You mean that f(2)= 4- 10+ 6= 0 and f(3)= 9- 15+ 6= 0. Because this parabola has vertical axis, it vertex is exactly half way between 2 and 3, at 5/2. f(5/2)= 25/4- 25/2+ 6= 25/4- 50/4+ 24/4= -1/4= 0.25.

You could also get that, without using the fact that the vertex is exactly halfway between to points of equal height, by completing the square:

5/2= 5/2 and (5/2)^2= 25/4 so f(x)= x^2- 5x+ 25/4- 25/4+ 6= (x- 5/2)^2- 25/4+ 24/4= (x- 5/2)^2- 1/4.

Since a square is never negative, that is always -1/4 plus something. When x= 5/2, (5/2- 5/2)^2- 1/4= -1/4. The lowest point, the vertex, is (5/2, -1/4).

darkfire313 said:
See, there is an equation which is f(x) = x^2 - 5x + 6. On the points 2 and 3 of the x axis, they reach 0. So where is the vertex?
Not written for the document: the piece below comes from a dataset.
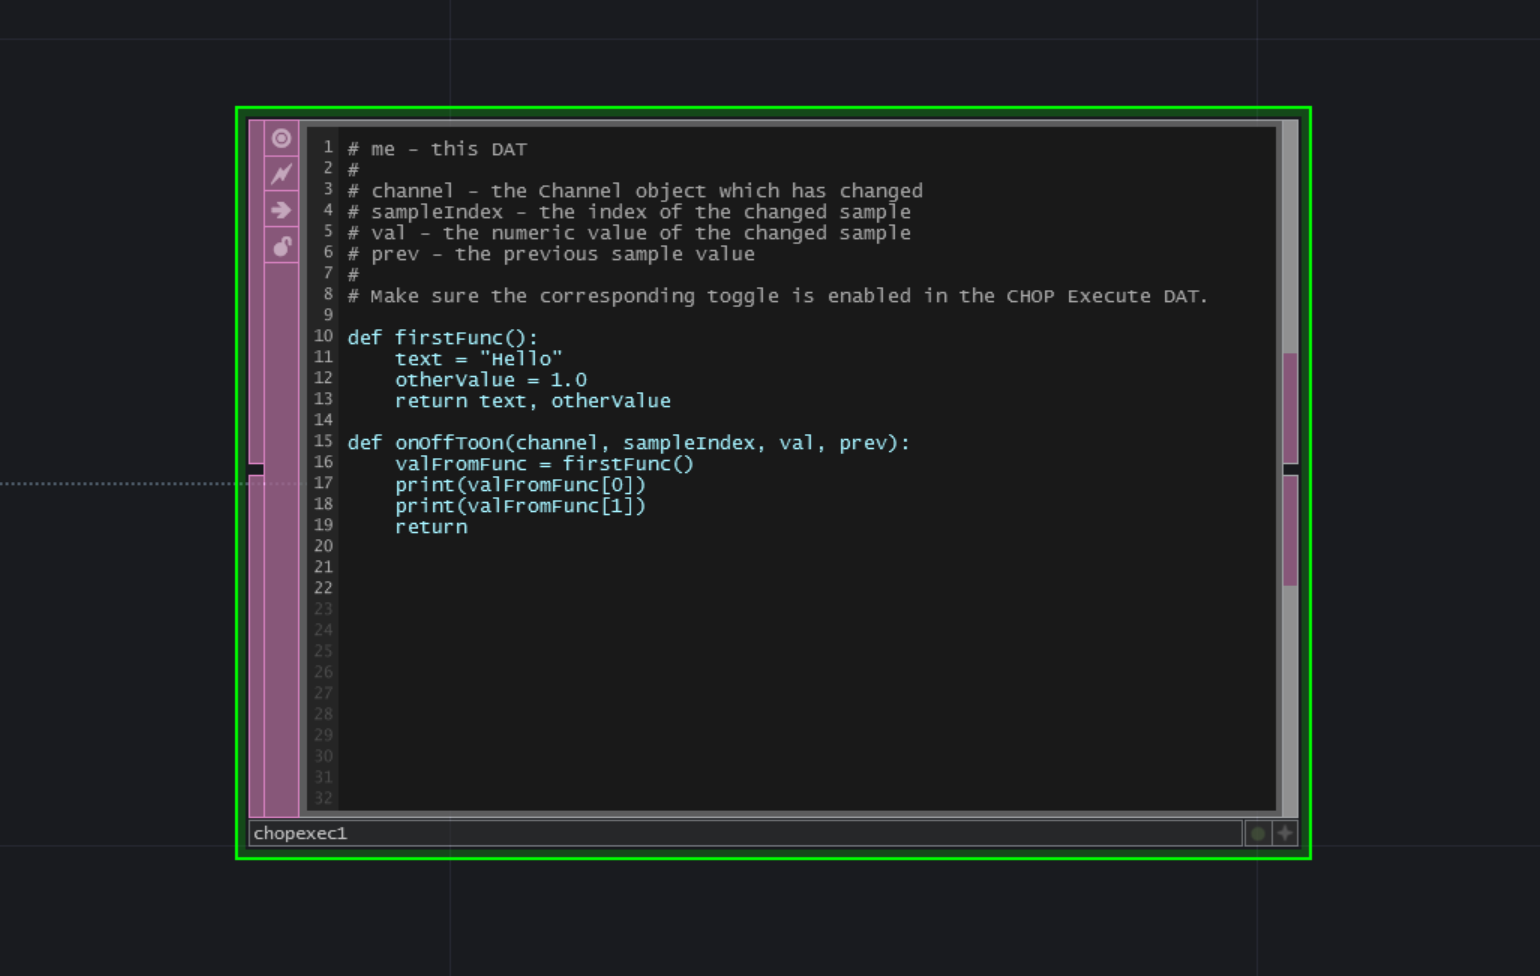Click the lower purple bar on the right edge
The width and height of the screenshot is (1540, 976).
tap(1290, 531)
To find the vertex, all you have to do is write the equation in vertex form. Standard from for a parabola is ax^2+bx+c. Vertex form for a parabola is y= a(x-h)^2+k. Once you have the equation in this form, h and k are the coordinates for your vertex.

How much do you (darkfire) know about calculus?